Task instructions
Lines from the one containing "Expand the PLEASE" through the final line of the records below are needed, copied exactly, with no pictures.

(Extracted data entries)
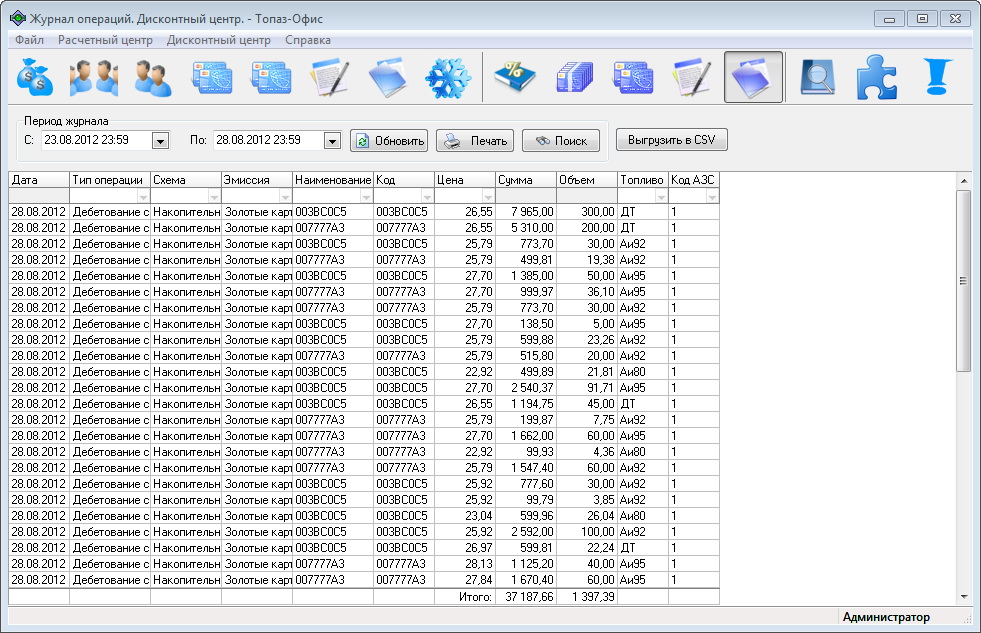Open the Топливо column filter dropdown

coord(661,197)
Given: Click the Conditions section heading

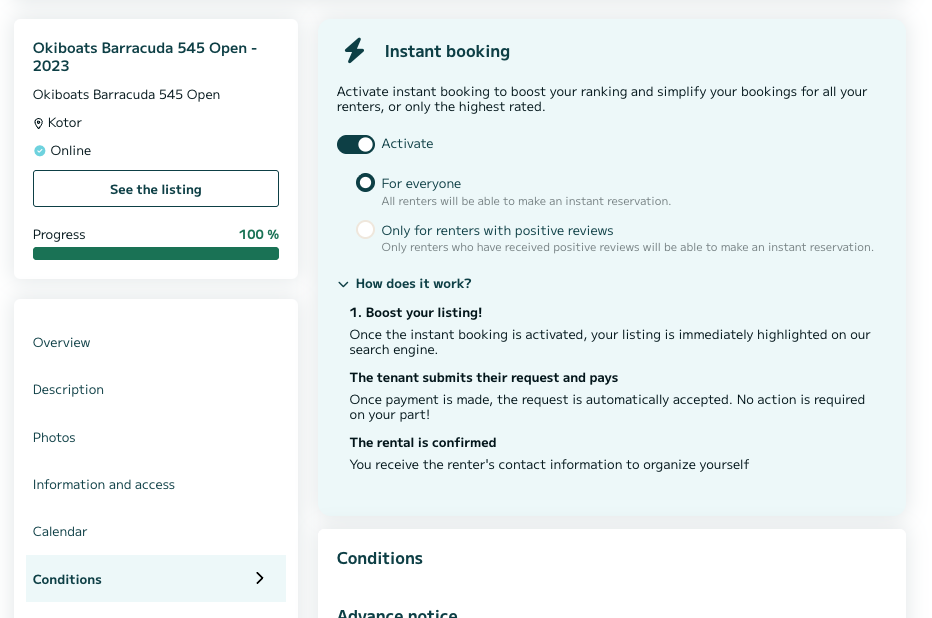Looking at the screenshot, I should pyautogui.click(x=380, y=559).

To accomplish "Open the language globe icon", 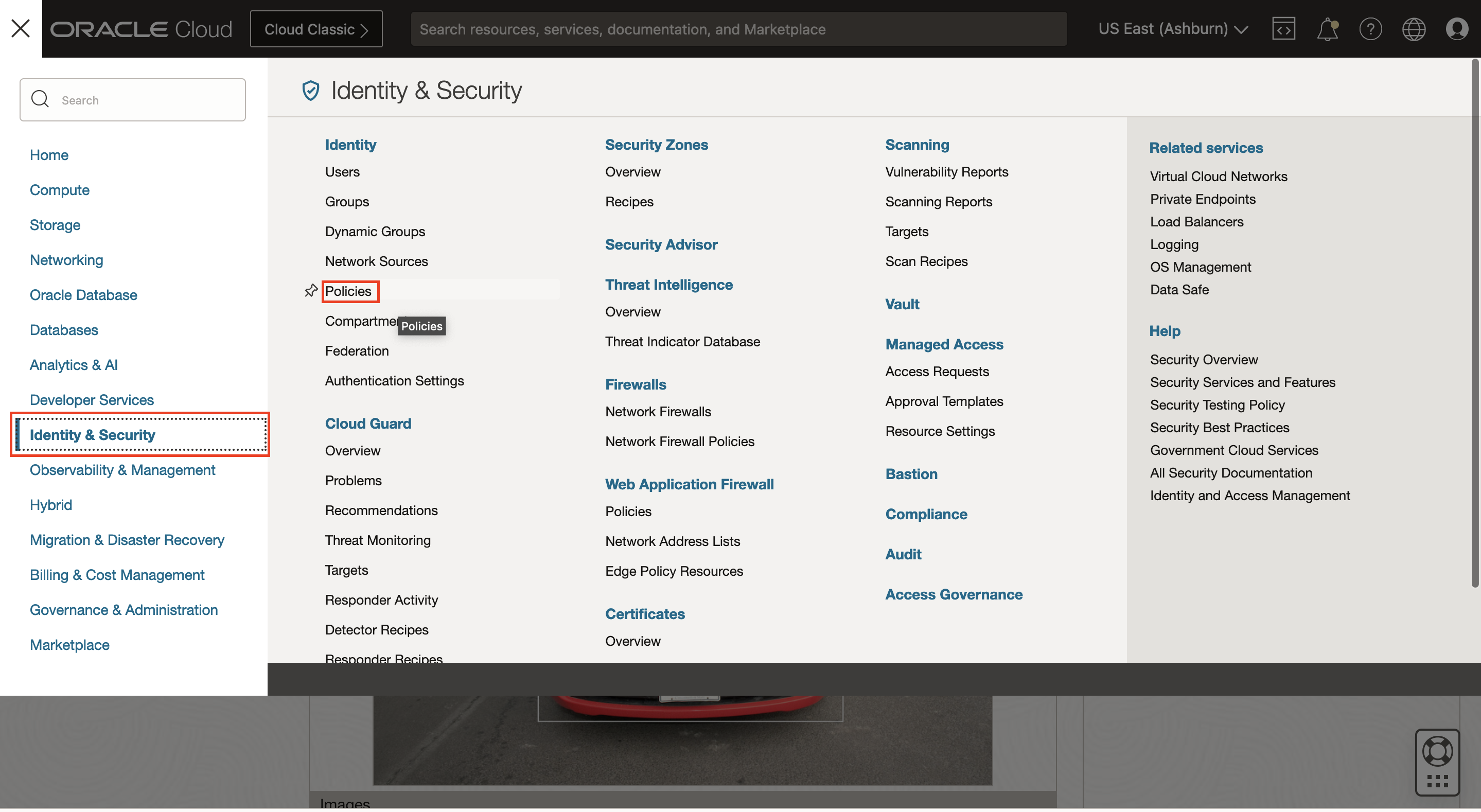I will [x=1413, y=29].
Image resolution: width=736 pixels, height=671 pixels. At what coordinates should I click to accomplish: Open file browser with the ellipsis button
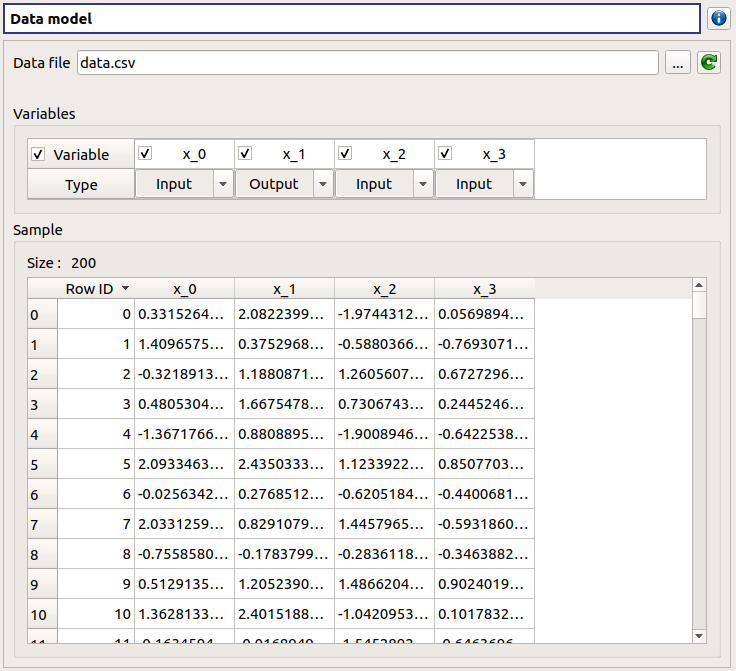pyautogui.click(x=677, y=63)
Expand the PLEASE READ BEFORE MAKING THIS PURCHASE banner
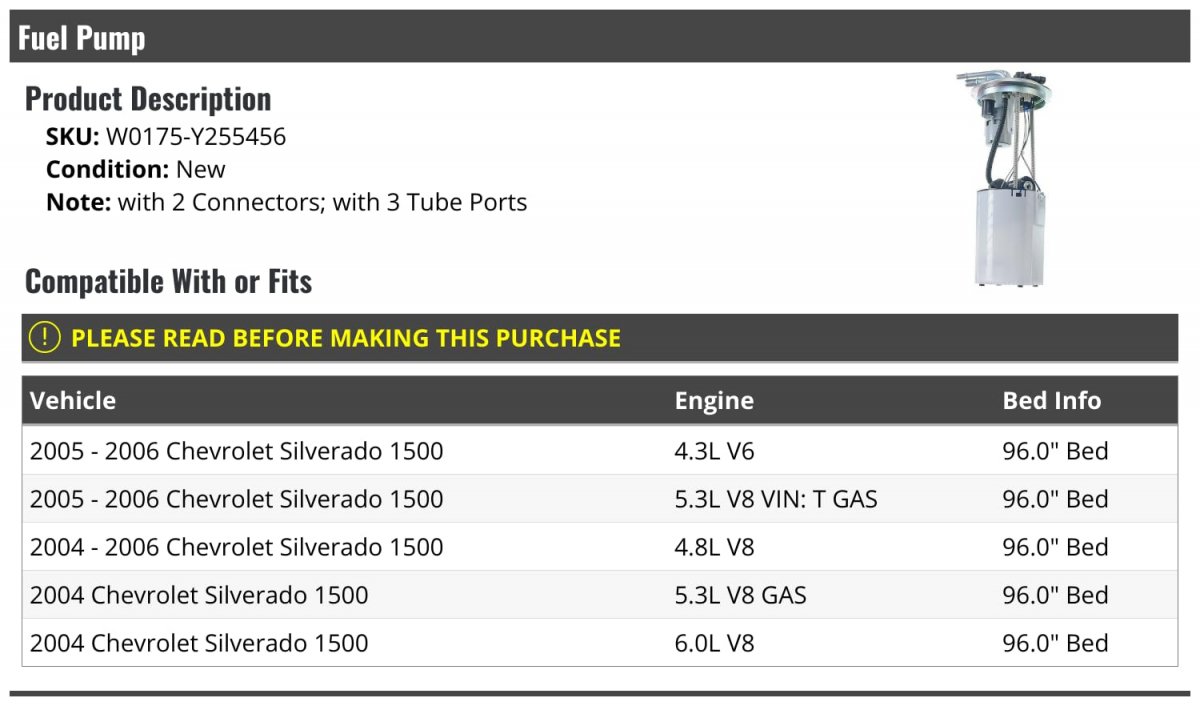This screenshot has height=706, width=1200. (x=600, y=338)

Solved problem
Expand the PLEASE READ BEFORE MAKING THIS PURCHASE banner
This screenshot has height=706, width=1200. (x=600, y=338)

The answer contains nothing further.